Stumbling out into the hallway, she’d been accosted by flames. One of the busboys had grabbed her hand, all but dragging her out of the building. In retrospect, he’d probably saved her life. She wasn’t even sure which young man it had been.
It seemed too incredible for words.
Well clear of the building, she stood shivering beneath a coat someone had thrown on her shoulders, fighting off the tightening grasp of shock. Her eyes stung, whether from smoke or grief she wasn’t altogether sure, and a tear trickled down her sooty cheek as she surveyed the damage that had been done. A panicked feeling was taking over the pit of her stomach.
Dressed in the pink colors she tended to favor, Bonnie stood out like a petite, colorful focal point amid the destruction that came in the wake of the explosion.
Her mind struggled to understand.
Was this some horrible accident, or deliberate? Who could have done this?
Noise, hoses and smoke seemed to be all around her. Right in front of her, yellow-jacketed firefighters were attempting to tame the flames.
“Nothing like this has ever happened here before,” she said more to herself than to the powerfully built man standing beside her.
“Yeah, bet old Peter Wainwright and Jace Carson are spinning in their graves right now. Like as not they’d each blame the other for this.” Ben Stone took a step back from the scene. He’d been the police chief of Mission Creek, the town that had slowly grown up and around the Lone Star Country Club that the once best friends had created, cutting the acreage equally out of both their properties before a blood feud had rent them apart, for more years than he was happy about.
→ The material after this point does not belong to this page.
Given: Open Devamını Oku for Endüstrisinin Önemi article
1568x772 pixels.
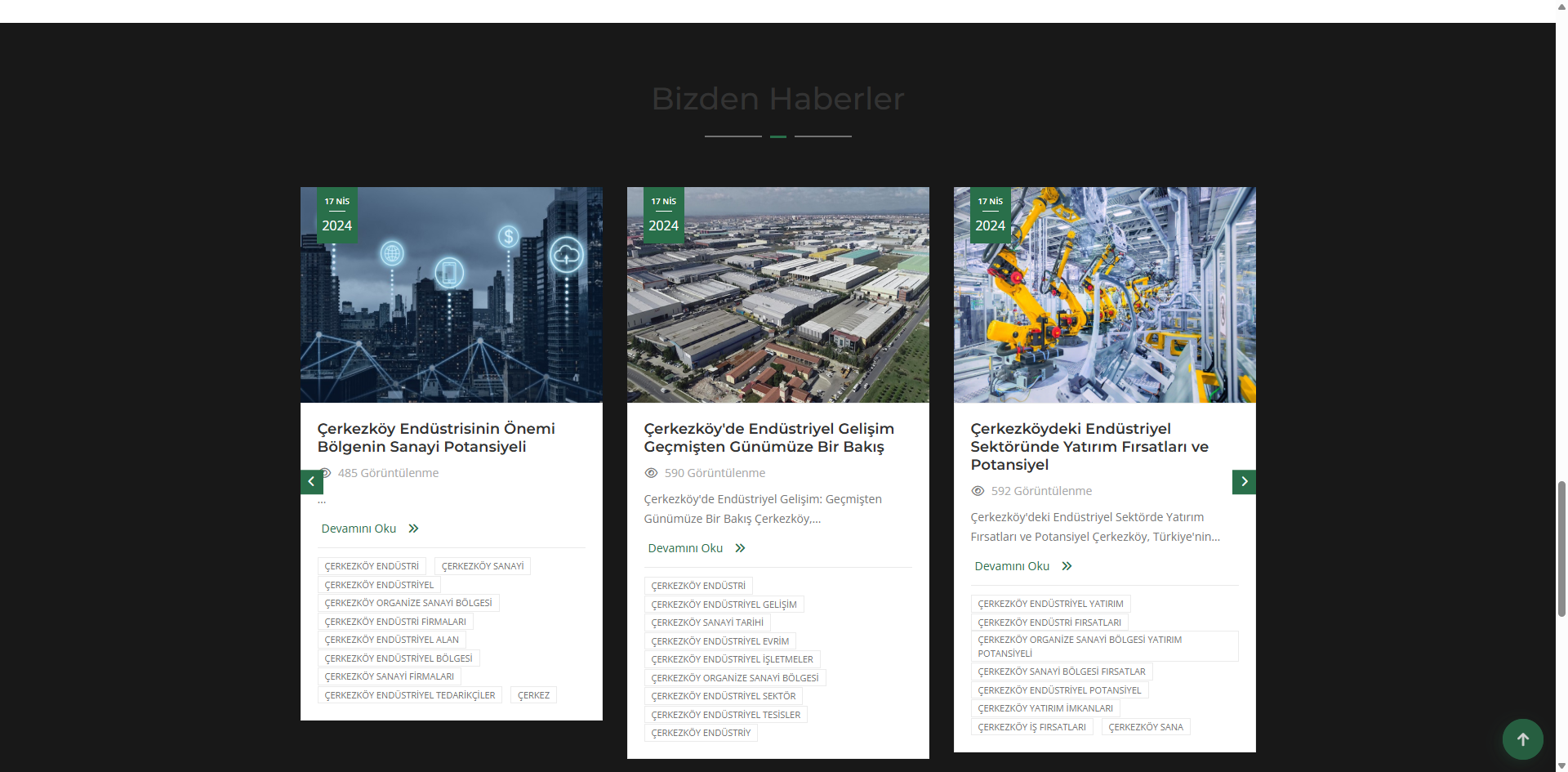Looking at the screenshot, I should [x=359, y=529].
Agitated, he ran a hand through his salt-and-pepper hair. At 6’2” he all but dwarfed the woman beside him.
Damn it all to hell, it wasn’t supposed to have happened this way.
He shifted his keen eyes to her profile. If she lied, he’d know. Bonnie Brannigan was one of those scattered, flighty women who couldn’t be secretive even if her life depended on it. “You didn’t see or hear anything, did you Bonnie?”
“No.” Wiping away traces of the tear, she shook her head. “I was in my office when this awful thing happened.” Still dazed, she turned to look at him, fear in her clear-water blue eyes. “You don’t think this is like that terrible bombing in Oklahoma, do you?”
It astounded him how far off the mark she was. A tinge of relief wafted through the wall of frustration that surrounded him.
“That was a federal building, Bonnie, not a place where people like to come to talk over how much money they have.” He watched firefighters scrambling out of the way as an outer wall fell. “Maybe it was just an accident. Who knows?” Playing out his role of the big protector, he slipped a comforting arm around her shoulders. It wasn’t a hardship. Even though a grandmother, the curvaceous Bonnie Brannigan was still very much an attractive woman. And even better, right now she was no threat to him. “But we’ll find out, by and by. Don’t go troubling that pretty little head of yours.”
Bonnie smiled, relieved to have someone in charge taking over. She loved her job at the club, but there were times, such as now, when she definitely felt in over her head. That was why she relied so heavily on people like Yance Ingram, the head of security at the club. She recalled that Ben had been the one to bring Yance to her attention.
Funny how thoughts just popped out of nowhere at a time like this.
“I suppose it could have been worse,” she murmured, attempting to console herself. She looked at Stone, realizing that had to sound callous, given the circumstances. There were at least two known dead, perhaps more. “I mean, this could have happened during the busy part of the day.”
Stone nodded, looking toward the body bags just being zipped closed by two of his men. The burned bodies had been pulled out of the wreckage that had been, until an hour ago, the main dining area of the Men’s Grill.
“Just two fatalities.” The wrong ones. A man and a woman. Their misfortune for being in the wrong place at the wrong time. “Do you know who they were?”
Were. The word had such a terrible ring to it. She nodded.
“Daniel and Meg Anderson.” She’d stopped by their table not fifteen minutes before the blast, asking if everything was to their liking. Admiring how much Jake had grown since the last time she’d seen him. Bonnie fought back a fresh wave of sorrow. “It’s awful, just awful.” Shivering again, she ran well-manicured hands along her arms to ward off a chill that no heat could chase away.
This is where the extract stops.